От лекаря Пугачева отправили «в карантинной дом, где он был трои сутки безвыходно». Кстати, именно там Емельян познакомился с беглым солдатом Алексеем Логачевым, которого впоследствии называл одним из главных виновников своего самозванства. Новый товарищ нашего героя был уроженцем Курска. Примерно в 1770 году его забрали в рекруты и определили в Первый гренадерский полк, дислоцировавшийся в Киеве.

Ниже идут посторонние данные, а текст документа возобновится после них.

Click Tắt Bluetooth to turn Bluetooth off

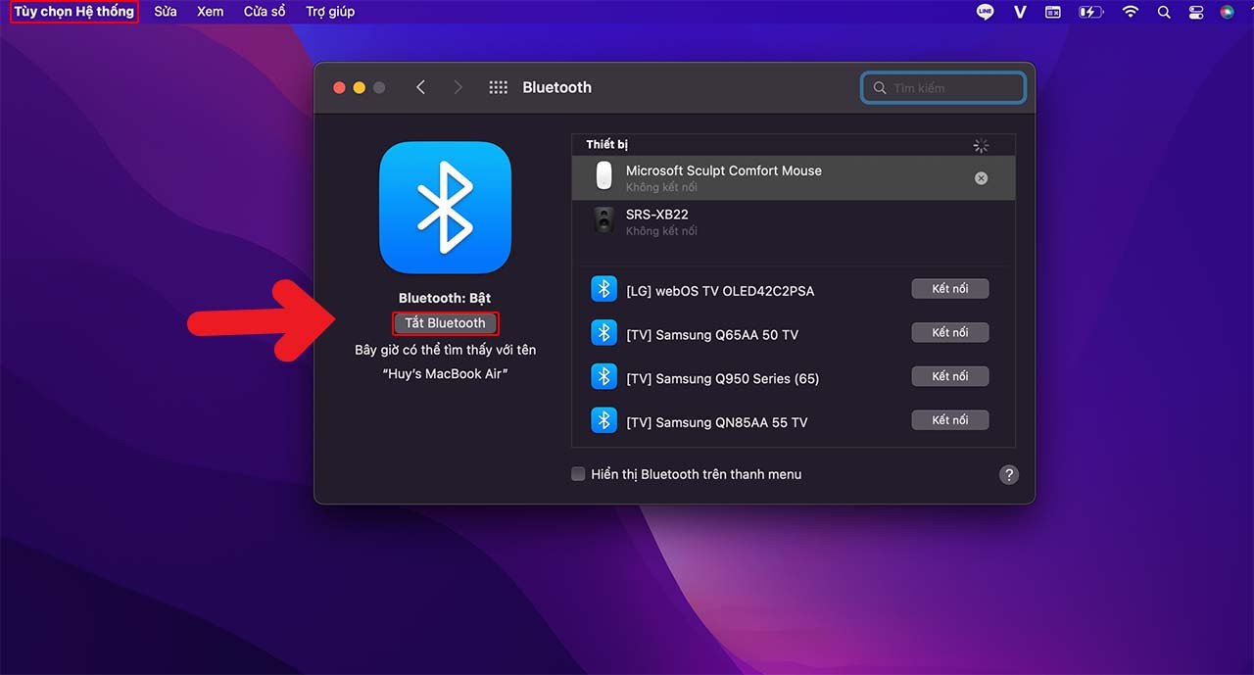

Затем Алексей бежал в Польшу и в конце концов также объявился на Добрянском форпосте[116].
Через три дня Пугачева и Логачева «стали выпускать из “ карантинного дома”», чтобы они могли заработать себе на жизнь (они строили то ли сарай, то ли баню). А по окончании шестинедельного карантина, 12 августа 1772 года, Емельян и Алексей опять пришли к коменданту «и объявили желание свое иттить поселитца на Иргис в дворцовую Малыковскую волость» (ныне город Вольск Саратовской области). Как вспоминал сам Пугачев, он остановил свой выбор на Малыковке, потому что «везде сказывали, что сие место к поселению для такого сорта людей, какого я, способно»[117].
Приятели получили паспорта, позволявшие им беспрепятственно добраться до нового места жительства. К счастью для историков, паспорт Пугачева сохранился:
«По указу ея величества, государыни императрицы Екатерины Алексеевны, самодержицы Всероссийской и прочая и прочая и прочая.

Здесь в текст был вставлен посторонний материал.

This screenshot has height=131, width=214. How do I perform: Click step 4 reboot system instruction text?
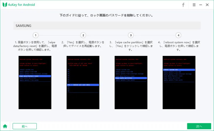click(x=179, y=46)
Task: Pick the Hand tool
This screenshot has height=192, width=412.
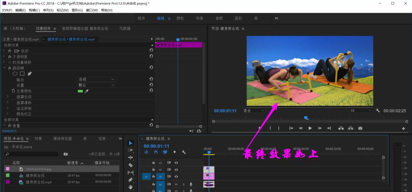Action: [x=131, y=187]
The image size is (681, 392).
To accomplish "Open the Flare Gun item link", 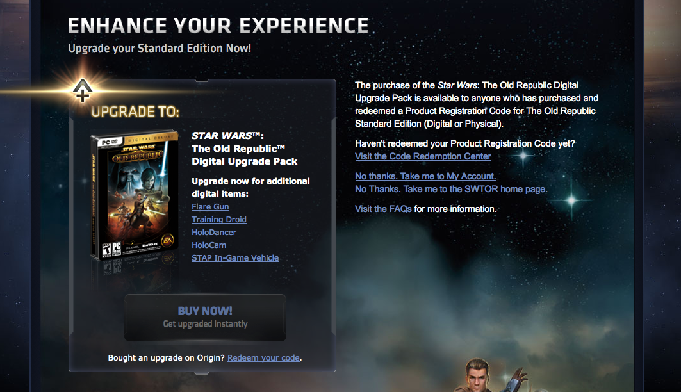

Объявитель сего, вышедшей ис Польши и явившейся собою при Добрянском фарпосте веры разкольнической Емельян Иванов сын Пугачев, по желанию ево для житья определен в Казанскую губернию, в Синбирскую правинцию, к реке Иргизу, которому по тракту чинить свободной пропуск, обид, налог и притеснения не чинить, и давать квартиры по указам. А по прибытии ему явитца с сим пашпортом в Казанской губернии в Синбирской правинциальной канцелярии, також следуючи и в протчих правинциальных и городовых канцеляриях являтца; празно ж оному нигде не жить и никому не держать, кроме законной ево нужды.
Оной же Пугачев при Добрянском фарпосте указанной карантин выдержал, в котором находился здоров и от опасной болезни, по свидетельству лекарскому, явился несумнителен.

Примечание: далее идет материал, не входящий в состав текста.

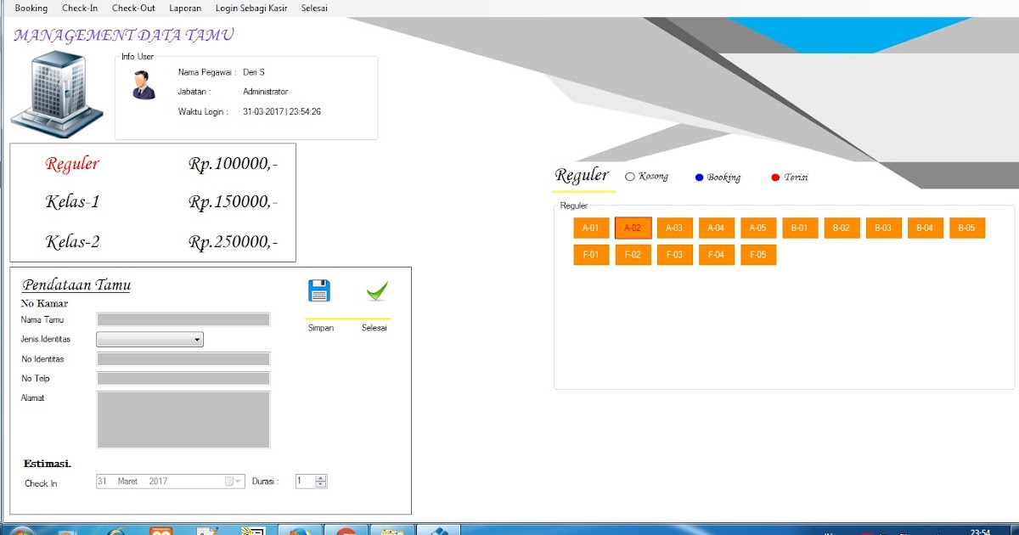This screenshot has height=535, width=1019.
Task: Select the blue Booking status indicator
Action: click(x=699, y=177)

А приметами оной: волосы на голове темнорусые, ус и борода черныя с сединою, от золотухи на левом виску шрам, от золотухи ж ниже правой и левой сиски две ямки, росту дву аршин четырех вершков с половиною, от роду сорок лет (на самом деле тридцать. —
Во верность чего дан сей от главнаго Добрянского фарпост-наго правления за подписанием руки и с приложением печати моей в благополучном месте 1772 году
августа 12 дня.
Майор Мельников.
Пограничный лекарь Андрей Томашевской.
При исправлении письменных дел каптенармус Никифор Баранов»[118].
Однако прежде чем покинуть Добрянку, Пугачев и Логачев навестили купца Петра Кожевникова — тот «нашивал в карантин милостыню». Потому и сейчас путники рассчитывали получить от него припасы на дорогу. Кожевников «дал им целой хлеб» и поинтересовался, куда они держат путь, а узнав, что на Иргиз, попросил:
— Кланяйтесь отцу Филарету, меня на Иргисе все знают[119]. Впоследствии, будучи привлечен по делу Пугачева, Кожевников наверняка не раз пожалел об этой мимолетной встрече, тем более что самозванец и ему отвел немаловажную роль в своем предприятии.